Spanish – The history of Russian socialism is full of contradictions, starting with the 1917 revolution itself. Karl Marx believed that communism was bound to flourish after the collapse of capitalism. The bourgeois economy would do its job, generating the wealth that Marx himself recognized as unprecedented in human history. But the exploitation of the proletariat would end the model based on private ownership of the means of production.
In other words, for there to be socialism, there had to be capitalism. However, their scientific socialism did not flourish in England, nor the United States. It took place in a backward economy with strong agrarian, not industrial, influence, under the grip of the Czarist rule.
The monuments to his image were erected, where Marx said it was not possible. The economic, political, social, and cultural failures came later. As the first Austrian School economists warned, Marx’s theory of value was wrong. So the thesis of surplus-value proved to be null and void. The economy without private property, which also did not have prices that functioned as signals to allocate resources, failed wherever it has been implemented.
Although the Soviet Union is in the past, history continues to give us anecdotes that remind us of the misguided nature of socialism. Some are very expensive, as the Venezuelan tragedy, but others are funny and colorful, like the fortunes that are paid for the manuscripts and first editions of Marx’s erroneous books. These prices themselves reveal the subjective nature of value at its best. It is yet another blow for the disgraceful thesis of scientific socialism, which has already claimed more than 100 million victims around the world.
What happened this week in Russia is a new tragi-comic page in socialist history. Lenin said that the capitalists would sell the ropes with which they themselves would be hanged. Currently, his mummy is rolling in the mausoleum where his remains lie. The fact is that he is the one they want to sell and not the greedy capitalists, but the Russian politicians.
It turns out that the Russian state has to spend over 170,000 euros a year to keep Lenin’s remains, as it has been since 1924. The novel coronavirus pandemic wreaked havoc throughout the world, and many countries are looking at ways to reduce public spending.
The proponent of the peculiar proposal was Vladimir Zhirinovsky of the LDPR party, a force in opposition to Putin’s government.
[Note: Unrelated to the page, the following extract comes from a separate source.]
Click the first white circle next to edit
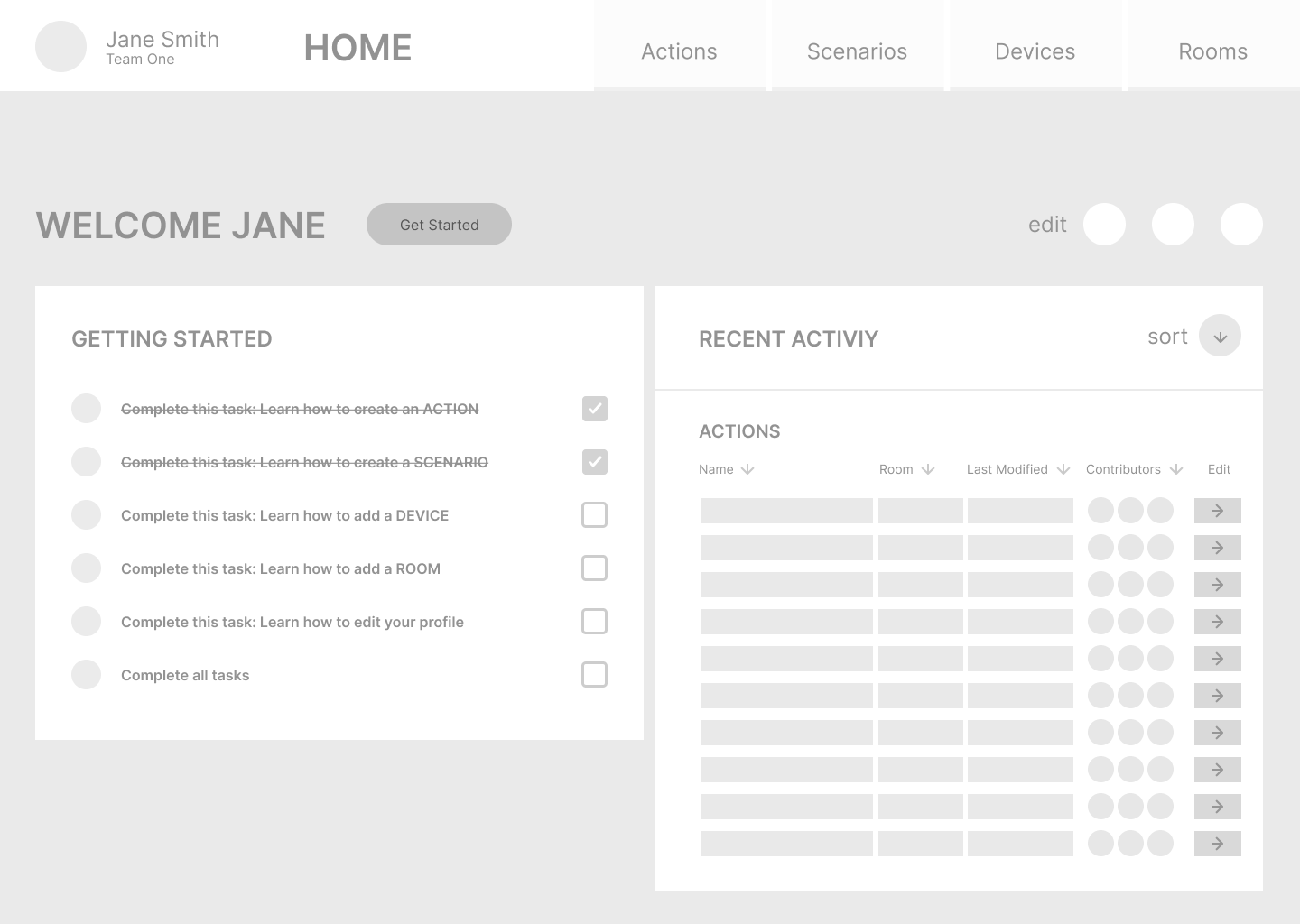The height and width of the screenshot is (924, 1300). [1104, 225]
The Russian politician proposed the following on social media:
“We could sell Lenin’s mummy. There are buyers: China, Vietnam, or some other kind of communist country. And Lenin’s body is in good condition. It was mummified only 96 years ago.”
The government, for the time being, has not considered the proposal, but its mere mention has already written a new story in the long list of communist contradictions. “Selling’ a body… something that could even spark misgivings in the most ardent defenders of private property, flexible prices, and the market economy.